__Assignment__:
Lines from the beginning of the data below through the one containing "You are a computer-use agent. The" are to be printed exactly as they appear.

__Material provided__:

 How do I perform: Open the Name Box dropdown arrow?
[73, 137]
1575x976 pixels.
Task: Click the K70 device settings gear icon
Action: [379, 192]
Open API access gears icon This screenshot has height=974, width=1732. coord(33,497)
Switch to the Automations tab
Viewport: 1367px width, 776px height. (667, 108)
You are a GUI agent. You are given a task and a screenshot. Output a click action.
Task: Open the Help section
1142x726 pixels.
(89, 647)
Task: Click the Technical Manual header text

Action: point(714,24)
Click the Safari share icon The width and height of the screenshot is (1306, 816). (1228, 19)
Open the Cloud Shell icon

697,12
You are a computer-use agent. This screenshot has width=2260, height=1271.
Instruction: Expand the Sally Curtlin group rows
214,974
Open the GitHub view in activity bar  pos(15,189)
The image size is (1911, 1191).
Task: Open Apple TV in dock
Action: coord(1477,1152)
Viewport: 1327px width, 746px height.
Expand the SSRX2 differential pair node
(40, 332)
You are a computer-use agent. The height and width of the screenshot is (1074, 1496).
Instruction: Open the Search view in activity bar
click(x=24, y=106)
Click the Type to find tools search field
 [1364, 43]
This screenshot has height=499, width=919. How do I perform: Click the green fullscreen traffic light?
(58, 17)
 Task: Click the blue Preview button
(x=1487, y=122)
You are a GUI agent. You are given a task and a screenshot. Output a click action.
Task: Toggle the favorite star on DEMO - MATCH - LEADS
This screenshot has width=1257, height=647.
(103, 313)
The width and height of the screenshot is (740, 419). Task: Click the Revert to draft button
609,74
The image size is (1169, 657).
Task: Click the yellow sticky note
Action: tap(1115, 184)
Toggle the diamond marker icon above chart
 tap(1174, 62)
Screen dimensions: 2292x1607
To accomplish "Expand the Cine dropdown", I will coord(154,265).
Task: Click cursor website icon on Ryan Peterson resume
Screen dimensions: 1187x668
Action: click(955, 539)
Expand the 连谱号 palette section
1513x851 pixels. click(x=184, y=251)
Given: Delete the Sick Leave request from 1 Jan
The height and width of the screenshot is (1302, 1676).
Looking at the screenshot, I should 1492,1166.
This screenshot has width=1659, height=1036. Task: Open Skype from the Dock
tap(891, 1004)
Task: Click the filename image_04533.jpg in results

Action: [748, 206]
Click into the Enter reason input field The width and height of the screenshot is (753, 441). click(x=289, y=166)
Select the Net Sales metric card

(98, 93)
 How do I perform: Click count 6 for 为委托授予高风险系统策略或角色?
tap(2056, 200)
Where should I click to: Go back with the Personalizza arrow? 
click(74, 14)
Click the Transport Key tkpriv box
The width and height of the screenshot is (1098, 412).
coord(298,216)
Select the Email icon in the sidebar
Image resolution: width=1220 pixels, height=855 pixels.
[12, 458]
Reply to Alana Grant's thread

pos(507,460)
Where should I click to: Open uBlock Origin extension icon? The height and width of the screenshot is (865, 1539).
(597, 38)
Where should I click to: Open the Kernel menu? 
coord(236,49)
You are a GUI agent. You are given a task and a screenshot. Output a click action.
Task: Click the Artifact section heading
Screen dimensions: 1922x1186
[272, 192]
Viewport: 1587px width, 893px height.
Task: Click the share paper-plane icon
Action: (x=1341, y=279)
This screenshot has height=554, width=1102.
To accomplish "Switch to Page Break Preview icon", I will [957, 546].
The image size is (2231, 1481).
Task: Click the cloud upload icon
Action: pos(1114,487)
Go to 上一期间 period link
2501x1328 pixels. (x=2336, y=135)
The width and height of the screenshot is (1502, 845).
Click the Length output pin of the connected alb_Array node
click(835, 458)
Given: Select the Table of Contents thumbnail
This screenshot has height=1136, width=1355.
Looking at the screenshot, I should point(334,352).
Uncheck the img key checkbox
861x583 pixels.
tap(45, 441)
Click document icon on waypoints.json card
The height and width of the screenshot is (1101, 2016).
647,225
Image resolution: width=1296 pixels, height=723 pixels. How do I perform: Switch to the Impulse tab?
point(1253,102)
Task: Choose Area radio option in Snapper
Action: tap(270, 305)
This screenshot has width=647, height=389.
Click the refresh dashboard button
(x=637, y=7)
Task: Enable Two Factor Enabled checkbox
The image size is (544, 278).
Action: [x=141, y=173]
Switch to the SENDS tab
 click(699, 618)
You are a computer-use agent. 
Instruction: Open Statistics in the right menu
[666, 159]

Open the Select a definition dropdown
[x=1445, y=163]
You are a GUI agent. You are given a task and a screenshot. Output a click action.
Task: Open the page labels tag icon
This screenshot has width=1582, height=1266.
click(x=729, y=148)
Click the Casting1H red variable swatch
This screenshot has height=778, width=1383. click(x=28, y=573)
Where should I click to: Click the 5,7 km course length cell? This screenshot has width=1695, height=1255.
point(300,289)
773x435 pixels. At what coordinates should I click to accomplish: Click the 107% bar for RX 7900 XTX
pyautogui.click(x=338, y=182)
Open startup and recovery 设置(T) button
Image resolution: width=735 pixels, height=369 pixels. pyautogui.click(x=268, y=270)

__Task solution__:
 How do I perform: Open the Name Box dropdown arrow?
[73, 137]
1575x976 pixels.
Task: Click the K70 device settings gear icon
Action: [379, 192]
Open API access gears icon This screenshot has height=974, width=1732. coord(33,497)
Switch to the Automations tab
Viewport: 1367px width, 776px height. (667, 108)
You are a GUI agent. You are given a task and a screenshot. Output a click action.
Task: Open the Help section
1142x726 pixels.
(89, 647)
Task: Click the Technical Manual header text

Action: point(714,24)
Click the Safari share icon The width and height of the screenshot is (1306, 816). (1228, 19)
Open the Cloud Shell icon

697,12
You are a computer-use agent. This screenshot has width=2260, height=1271.
Instruction: Expand the Sally Curtlin group rows
214,974
Open the GitHub view in activity bar  pos(15,189)
The image size is (1911, 1191).
Task: Open Apple TV in dock
Action: coord(1477,1152)
Viewport: 1327px width, 746px height.
Expand the SSRX2 differential pair node
(40, 332)
You are a computer-use agent. The height and width of the screenshot is (1074, 1496).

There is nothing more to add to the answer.